[DATA UNDER STUDY Boundary: Start]
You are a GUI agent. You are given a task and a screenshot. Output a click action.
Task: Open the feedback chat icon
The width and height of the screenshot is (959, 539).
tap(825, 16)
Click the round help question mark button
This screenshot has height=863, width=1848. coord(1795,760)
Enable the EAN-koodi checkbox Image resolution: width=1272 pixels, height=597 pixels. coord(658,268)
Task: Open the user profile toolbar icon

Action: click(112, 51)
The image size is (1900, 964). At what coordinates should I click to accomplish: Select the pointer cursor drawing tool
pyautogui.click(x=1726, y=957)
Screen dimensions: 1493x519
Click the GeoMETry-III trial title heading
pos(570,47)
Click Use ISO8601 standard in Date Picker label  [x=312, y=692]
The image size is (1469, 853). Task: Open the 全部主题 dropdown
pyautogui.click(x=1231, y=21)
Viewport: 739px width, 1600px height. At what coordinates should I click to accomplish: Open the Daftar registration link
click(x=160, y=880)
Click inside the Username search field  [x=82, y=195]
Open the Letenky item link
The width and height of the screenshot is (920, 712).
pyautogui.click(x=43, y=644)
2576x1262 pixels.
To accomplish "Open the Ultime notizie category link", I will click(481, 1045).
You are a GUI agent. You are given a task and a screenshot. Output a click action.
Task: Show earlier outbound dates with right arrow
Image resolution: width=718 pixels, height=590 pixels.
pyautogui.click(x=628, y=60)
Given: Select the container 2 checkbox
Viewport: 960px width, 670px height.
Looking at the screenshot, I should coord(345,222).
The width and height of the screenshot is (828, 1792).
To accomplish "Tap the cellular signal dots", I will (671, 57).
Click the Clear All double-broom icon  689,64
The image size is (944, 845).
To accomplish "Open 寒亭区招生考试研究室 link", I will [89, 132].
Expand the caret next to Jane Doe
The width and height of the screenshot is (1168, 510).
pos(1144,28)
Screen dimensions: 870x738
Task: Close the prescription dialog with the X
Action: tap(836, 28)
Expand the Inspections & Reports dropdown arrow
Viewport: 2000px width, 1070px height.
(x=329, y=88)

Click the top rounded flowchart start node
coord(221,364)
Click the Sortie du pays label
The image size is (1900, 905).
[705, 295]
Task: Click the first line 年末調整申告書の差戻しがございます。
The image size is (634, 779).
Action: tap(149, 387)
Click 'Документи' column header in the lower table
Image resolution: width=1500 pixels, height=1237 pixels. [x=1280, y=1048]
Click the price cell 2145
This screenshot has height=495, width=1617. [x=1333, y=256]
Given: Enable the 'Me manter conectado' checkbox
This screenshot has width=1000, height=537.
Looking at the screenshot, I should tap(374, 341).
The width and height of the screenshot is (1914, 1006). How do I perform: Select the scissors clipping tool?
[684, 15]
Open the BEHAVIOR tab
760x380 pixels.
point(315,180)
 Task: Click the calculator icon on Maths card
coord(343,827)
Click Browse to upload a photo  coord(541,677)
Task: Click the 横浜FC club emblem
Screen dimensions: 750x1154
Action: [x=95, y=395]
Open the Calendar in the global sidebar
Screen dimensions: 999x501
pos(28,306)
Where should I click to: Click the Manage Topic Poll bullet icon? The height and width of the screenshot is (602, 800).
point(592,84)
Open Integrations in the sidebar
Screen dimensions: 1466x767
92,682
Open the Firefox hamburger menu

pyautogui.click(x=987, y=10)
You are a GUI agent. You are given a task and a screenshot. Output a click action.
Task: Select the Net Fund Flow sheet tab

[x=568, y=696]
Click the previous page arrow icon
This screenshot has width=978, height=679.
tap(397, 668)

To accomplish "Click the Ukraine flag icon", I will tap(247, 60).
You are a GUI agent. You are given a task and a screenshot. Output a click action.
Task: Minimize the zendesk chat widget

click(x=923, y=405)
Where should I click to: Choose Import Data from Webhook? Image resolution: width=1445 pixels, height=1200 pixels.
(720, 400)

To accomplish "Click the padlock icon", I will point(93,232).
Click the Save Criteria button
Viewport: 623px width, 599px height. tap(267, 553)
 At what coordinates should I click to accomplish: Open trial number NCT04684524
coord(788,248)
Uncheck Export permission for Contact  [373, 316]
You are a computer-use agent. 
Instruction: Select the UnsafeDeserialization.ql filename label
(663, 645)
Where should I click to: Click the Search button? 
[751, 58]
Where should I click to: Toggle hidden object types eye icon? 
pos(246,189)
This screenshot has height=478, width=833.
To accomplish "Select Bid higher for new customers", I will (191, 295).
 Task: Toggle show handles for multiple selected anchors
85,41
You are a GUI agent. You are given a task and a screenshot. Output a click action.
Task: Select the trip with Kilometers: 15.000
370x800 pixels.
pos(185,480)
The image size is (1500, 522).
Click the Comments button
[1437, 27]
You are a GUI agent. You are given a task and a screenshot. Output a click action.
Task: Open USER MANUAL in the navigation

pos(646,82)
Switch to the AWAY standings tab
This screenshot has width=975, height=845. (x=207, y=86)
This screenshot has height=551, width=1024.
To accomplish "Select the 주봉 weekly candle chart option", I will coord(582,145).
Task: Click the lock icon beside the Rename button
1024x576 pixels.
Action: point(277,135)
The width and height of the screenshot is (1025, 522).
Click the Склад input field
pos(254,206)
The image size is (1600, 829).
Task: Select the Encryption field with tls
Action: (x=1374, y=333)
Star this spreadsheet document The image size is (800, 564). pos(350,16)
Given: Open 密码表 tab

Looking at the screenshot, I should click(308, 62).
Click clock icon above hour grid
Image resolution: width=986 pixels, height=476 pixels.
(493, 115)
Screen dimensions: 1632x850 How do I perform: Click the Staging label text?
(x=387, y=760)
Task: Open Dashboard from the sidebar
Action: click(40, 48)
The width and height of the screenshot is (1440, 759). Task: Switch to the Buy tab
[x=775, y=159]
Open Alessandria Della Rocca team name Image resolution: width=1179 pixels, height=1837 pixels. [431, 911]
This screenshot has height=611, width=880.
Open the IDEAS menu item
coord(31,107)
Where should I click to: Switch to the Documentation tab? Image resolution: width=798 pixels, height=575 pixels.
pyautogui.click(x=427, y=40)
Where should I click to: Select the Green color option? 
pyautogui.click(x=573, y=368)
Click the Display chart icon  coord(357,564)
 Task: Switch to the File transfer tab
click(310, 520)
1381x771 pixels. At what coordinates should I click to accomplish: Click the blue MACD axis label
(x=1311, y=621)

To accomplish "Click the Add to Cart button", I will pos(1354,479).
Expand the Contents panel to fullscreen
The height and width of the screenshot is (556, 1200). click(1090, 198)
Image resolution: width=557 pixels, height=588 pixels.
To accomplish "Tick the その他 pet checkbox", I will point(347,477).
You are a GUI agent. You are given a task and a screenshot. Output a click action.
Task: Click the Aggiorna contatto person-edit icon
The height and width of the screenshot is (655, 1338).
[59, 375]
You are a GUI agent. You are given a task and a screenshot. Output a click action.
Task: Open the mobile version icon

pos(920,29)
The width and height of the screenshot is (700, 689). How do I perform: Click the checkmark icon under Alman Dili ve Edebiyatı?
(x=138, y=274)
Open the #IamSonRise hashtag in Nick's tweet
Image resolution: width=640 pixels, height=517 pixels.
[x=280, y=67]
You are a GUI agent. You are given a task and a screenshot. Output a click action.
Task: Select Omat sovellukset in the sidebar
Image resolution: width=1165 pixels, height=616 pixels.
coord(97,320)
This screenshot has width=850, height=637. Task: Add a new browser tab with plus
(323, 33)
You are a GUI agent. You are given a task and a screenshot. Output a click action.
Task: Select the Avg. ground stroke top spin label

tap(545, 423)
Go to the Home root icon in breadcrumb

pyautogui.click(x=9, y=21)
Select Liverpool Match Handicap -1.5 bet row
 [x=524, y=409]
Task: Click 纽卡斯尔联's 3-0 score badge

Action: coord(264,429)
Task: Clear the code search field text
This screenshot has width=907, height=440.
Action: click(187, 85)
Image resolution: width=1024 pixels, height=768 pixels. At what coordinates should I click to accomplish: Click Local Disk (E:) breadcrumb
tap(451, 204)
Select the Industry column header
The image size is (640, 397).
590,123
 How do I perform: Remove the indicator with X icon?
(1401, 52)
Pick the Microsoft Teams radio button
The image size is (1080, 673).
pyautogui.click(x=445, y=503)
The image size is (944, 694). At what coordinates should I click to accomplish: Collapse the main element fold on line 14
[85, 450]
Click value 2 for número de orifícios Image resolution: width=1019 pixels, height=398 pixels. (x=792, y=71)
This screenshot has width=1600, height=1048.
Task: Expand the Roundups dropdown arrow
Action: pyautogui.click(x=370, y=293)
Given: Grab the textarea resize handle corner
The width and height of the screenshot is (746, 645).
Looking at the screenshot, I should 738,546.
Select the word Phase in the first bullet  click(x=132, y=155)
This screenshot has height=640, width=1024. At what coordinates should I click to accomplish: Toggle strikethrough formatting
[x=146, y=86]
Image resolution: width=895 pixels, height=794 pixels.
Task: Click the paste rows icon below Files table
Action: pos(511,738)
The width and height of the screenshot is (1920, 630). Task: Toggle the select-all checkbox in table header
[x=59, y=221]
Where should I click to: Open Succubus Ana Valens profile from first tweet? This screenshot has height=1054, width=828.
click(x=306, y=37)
[DATA UNDER STUDY Boundary: End]
### INSTRUCTIONS TO FOLLOW
After locating the line with "Click inside the" above, return that line and every later line through the one with "The image size is (944, 845).", word for word and with nothing else.

### RESPONSE AREA
Click inside the Username search field  [x=82, y=195]
Open the Letenky item link
The width and height of the screenshot is (920, 712).
pyautogui.click(x=43, y=644)
2576x1262 pixels.
To accomplish "Open the Ultime notizie category link", I will click(481, 1045).
You are a GUI agent. You are given a task and a screenshot. Output a click action.
Task: Show earlier outbound dates with right arrow
Image resolution: width=718 pixels, height=590 pixels.
pyautogui.click(x=628, y=60)
Given: Select the container 2 checkbox
Viewport: 960px width, 670px height.
Looking at the screenshot, I should coord(345,222).
The width and height of the screenshot is (828, 1792).
To accomplish "Tap the cellular signal dots", I will (671, 57).
Click the Clear All double-broom icon  689,64
The image size is (944, 845).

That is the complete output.